On September 27, 2002, Schumacher was attached to remake A Star Is Born, with Will Smith and Jennifer Lopez attached to play the leads for Warner Bros. Bradley Cooper would later direct a separate production of a fourth remake in 2018.

===Cruel and Unusual===
On April 2, 2003, The Hollywood Reporter announced that Schumacher was negotiating to develop and direct a screen version of Patricia Cornwell's Cruel and Unusual for Columbia Pictures. The project was set to be the first of a planned series of films featuring the medical examiner character Kay Scarpetta. By August, Stephen Schiff struck a deal to adapt the novel. The film was slated to go into production by January 2005, though by 2004 it was reported that Schumacher had opted to delay the film in favor of doing The Crowded Room instead.

===Inland Saints===
On April 17, 2007, Schumacher was attached to direct Kurt Sutter's supernatural urban crime drama Inland Saints for Paramount Pictures. On November 17, 2008, Mark Swift and Damian Shannon was attached to rewrite Inland Saints to reflect Schumacher's post-apocalyptic, action horror direction for the film. There were no further developments since then.

===Breaking News remake===
On July 25, 2007, Schumacher was in talks to direct an American remake of Johnnie To's action crime thriller Breaking News for Paramount Vantage.

==2010s==
===The Hive===
On April 25, 2011, Schumacher was attached to direct Richard D'Ovidio's suspense thriller The Hive for Troika Pictures, which eventually became Brad Anderson's The Call.

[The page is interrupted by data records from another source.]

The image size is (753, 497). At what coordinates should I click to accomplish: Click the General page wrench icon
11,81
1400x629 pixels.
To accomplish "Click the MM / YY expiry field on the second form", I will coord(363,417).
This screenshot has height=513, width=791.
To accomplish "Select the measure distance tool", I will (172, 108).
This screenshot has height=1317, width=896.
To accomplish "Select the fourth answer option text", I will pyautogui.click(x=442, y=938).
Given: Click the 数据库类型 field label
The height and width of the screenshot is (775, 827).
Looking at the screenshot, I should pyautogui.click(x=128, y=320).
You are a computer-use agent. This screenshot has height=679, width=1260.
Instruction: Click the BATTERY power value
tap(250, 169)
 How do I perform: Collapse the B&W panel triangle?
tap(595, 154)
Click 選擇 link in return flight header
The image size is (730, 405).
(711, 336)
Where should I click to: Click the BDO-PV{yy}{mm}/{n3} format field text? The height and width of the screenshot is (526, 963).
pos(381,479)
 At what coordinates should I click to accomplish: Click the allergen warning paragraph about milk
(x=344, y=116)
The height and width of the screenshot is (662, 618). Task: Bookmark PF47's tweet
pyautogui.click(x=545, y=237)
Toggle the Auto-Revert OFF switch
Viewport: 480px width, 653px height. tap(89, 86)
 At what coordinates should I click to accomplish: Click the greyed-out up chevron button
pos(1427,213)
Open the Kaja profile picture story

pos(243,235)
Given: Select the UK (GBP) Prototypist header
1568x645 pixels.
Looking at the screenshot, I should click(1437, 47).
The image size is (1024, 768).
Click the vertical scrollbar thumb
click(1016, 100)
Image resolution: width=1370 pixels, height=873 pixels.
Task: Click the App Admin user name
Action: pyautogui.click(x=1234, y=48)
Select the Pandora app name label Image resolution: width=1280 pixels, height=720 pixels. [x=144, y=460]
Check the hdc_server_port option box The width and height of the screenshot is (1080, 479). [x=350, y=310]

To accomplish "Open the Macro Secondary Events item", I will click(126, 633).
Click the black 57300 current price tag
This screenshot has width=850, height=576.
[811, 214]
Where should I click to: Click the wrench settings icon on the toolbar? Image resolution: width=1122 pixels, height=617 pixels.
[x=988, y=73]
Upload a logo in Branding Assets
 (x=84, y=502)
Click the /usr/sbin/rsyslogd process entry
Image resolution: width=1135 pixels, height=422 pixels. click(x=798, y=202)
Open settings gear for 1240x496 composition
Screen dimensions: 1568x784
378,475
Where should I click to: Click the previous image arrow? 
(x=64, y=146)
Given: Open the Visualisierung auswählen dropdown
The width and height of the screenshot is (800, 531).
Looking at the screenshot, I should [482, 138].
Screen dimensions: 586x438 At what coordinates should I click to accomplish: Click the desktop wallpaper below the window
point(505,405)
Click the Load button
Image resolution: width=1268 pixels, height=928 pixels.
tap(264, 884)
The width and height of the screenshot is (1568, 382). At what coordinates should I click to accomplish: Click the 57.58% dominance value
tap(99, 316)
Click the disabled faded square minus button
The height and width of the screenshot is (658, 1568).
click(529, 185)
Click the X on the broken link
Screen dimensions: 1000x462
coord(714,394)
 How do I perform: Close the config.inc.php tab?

===The Big Girls TV pilot===
On June 27, 2011, Schumacher was in talks to direct the pilot of Adam Mazer's television adaptation of the Susanna Moore novel The Big Girls for HBO, which didn't materialize.

==Offers==
On October 13, 2011, Schumacher opened up about rejecting offers to direct sequels to his films St. Elmo's Fire, The Lost Boys and Flatliners, with the latter being the only materialized project, albeit without the involvement of Schumacher.